**EXCERPTED PASSAGE**
----
Capitalism: The insatiable system


 

I suppose everyone gets to a point in their life when they start to question the progression of their career and life path. Since ‘who one is’ is nearly always defined by ‘what one does’, career path cannot be ignored. But nor is money, the pursuit of it, and the means to earn it alone what define and encapsulate a man’s (or woman's) achievements. If that were so then very few artists, philosophers, humanitarians, and thinkers would ever bother to get out of bed in the morning.

 
Our lives are almost completely consumed by our work, by our pursuit of sustenance; it gets to a point that one begins to wonder why one keeps going at all. Does one work to live or does one live just to work. Increasingly that decision is more and more being taken out of the individual’s hands. Our capitalist system requires slave labor to keep going and in return the system provides its workers with the bare minimum to survive: Health insurance, so you can afford to seek medical care, education for your children, so they too may learn the capitalist way, food, of course, a roof over your head, and pocket money, but not too much.

 
While the system is frugal in lending you money that you can never pay back, it rarely allows you to save or keep too much of the money you earn in your lifetime. After all financial independence means one can afford free time, time to stop and think, time to wonder if the capitalist system is serving man or if man is serving the system. That is the last thing the system wants you to do.
----
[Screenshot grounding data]

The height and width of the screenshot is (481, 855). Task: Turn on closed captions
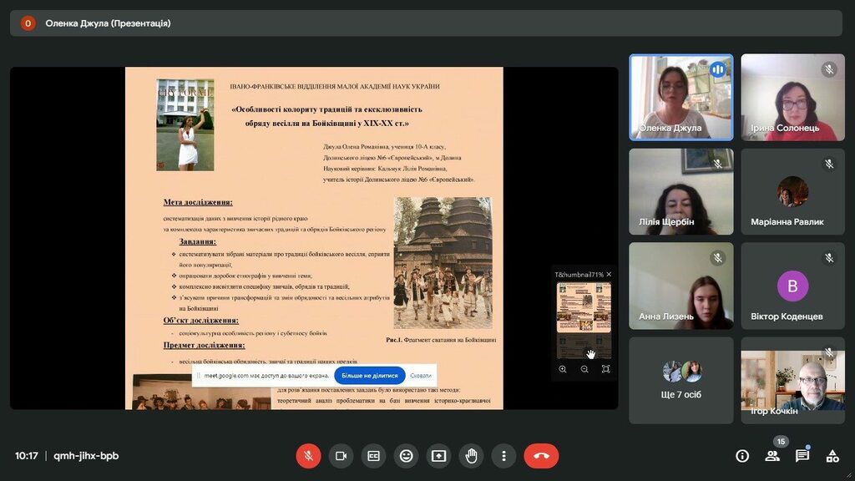pos(373,455)
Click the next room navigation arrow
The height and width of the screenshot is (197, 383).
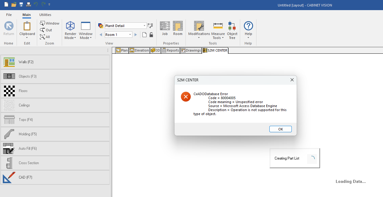point(135,35)
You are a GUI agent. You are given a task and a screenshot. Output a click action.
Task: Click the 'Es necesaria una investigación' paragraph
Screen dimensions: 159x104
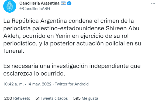coord(72,70)
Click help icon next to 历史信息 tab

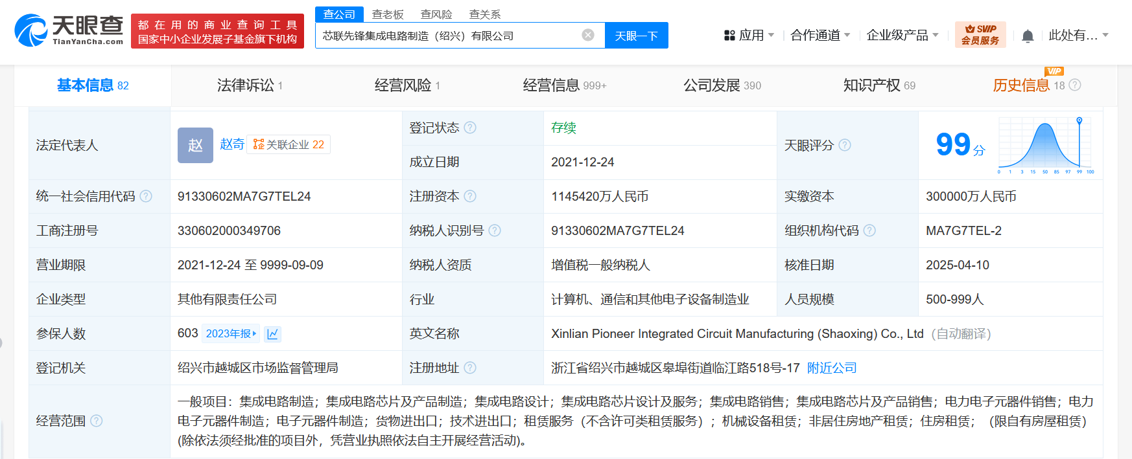1075,85
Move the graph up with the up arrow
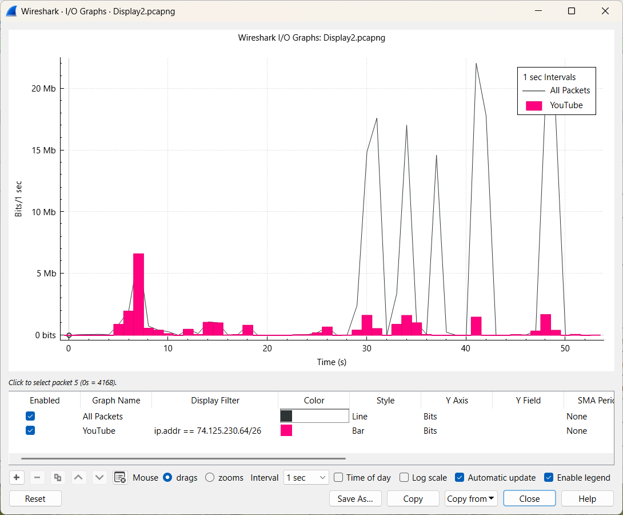 click(x=79, y=478)
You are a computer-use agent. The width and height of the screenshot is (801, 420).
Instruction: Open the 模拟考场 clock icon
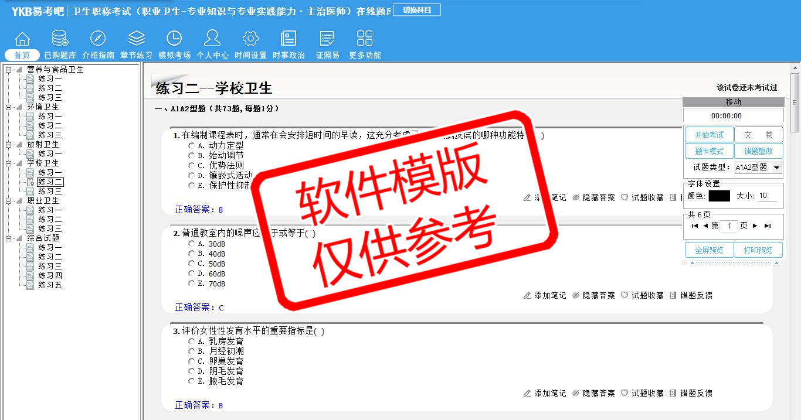(x=174, y=39)
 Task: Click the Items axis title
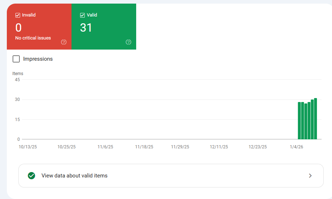pyautogui.click(x=18, y=74)
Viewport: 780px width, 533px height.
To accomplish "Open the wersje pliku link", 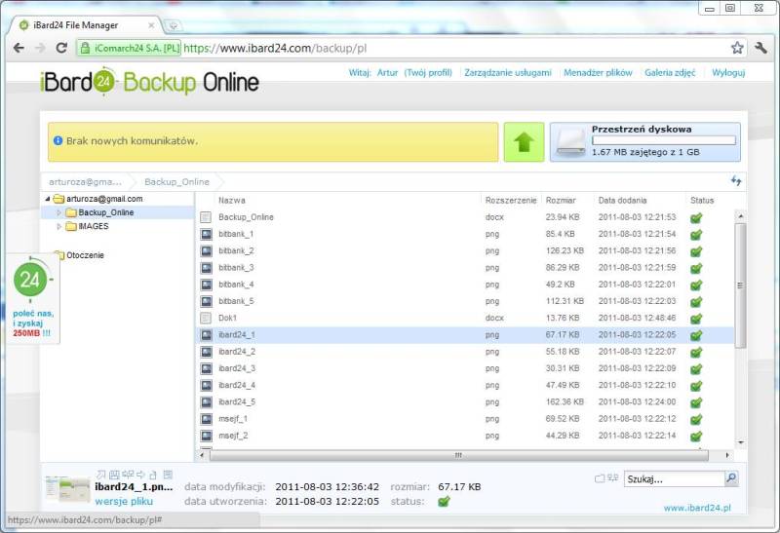I will (123, 501).
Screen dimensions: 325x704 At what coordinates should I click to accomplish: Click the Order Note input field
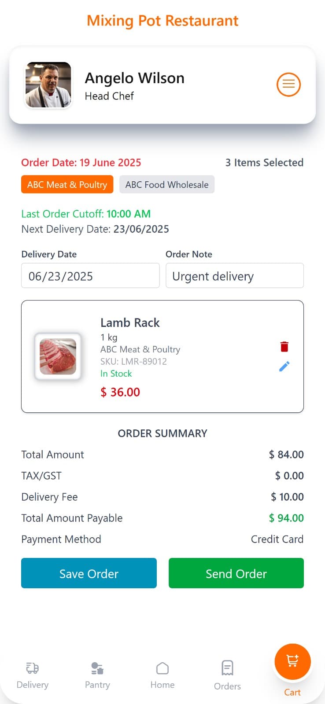(x=235, y=276)
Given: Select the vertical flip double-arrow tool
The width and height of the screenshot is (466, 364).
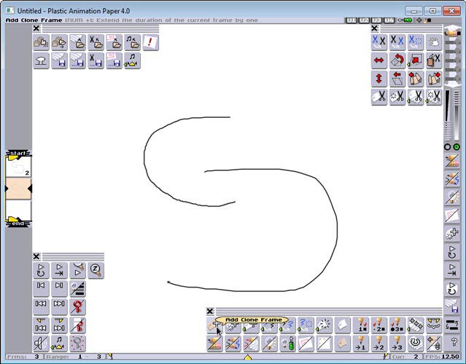Looking at the screenshot, I should pyautogui.click(x=379, y=78).
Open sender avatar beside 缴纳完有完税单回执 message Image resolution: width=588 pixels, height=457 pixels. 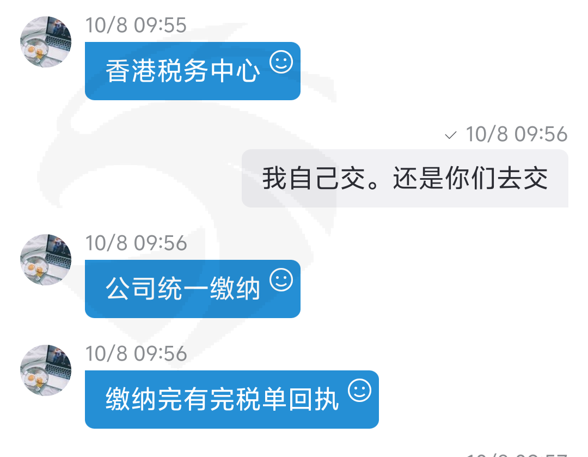click(46, 370)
----
**TASKS TO PERFORM**
- A) Using the essay on capitalism, decide whether each statement agrees with it, answering yes or no and quoting the words that settle it.
(i) The system gives its workers health insurance.
(ii) The system readily lets people save most of the money they earn.
(iii) Money alone defines a person's achievements.
- B) Answer these questions from the essay on capitalism.
(i) What is "who one is" nearly always defined by?
(ii) What does the capitalist system require to keep going?
(iii) What does financial independence mean one can afford?

**SOLUTIONS BELOW**
- A)
(i) Yes: "Health insurance, so you can afford to seek medical care"
(ii) No: "it rarely allows you to save or keep too much of the money you earn in your lifetime"
(iii) No: "But nor is money, the pursuit of it, and the means to earn it alone what define and encapsulate a man’s (or woman's) achievements."

- B)
(i) It is defined by "what one does."
(ii) It requires slave labor.
(iii) One can afford free time.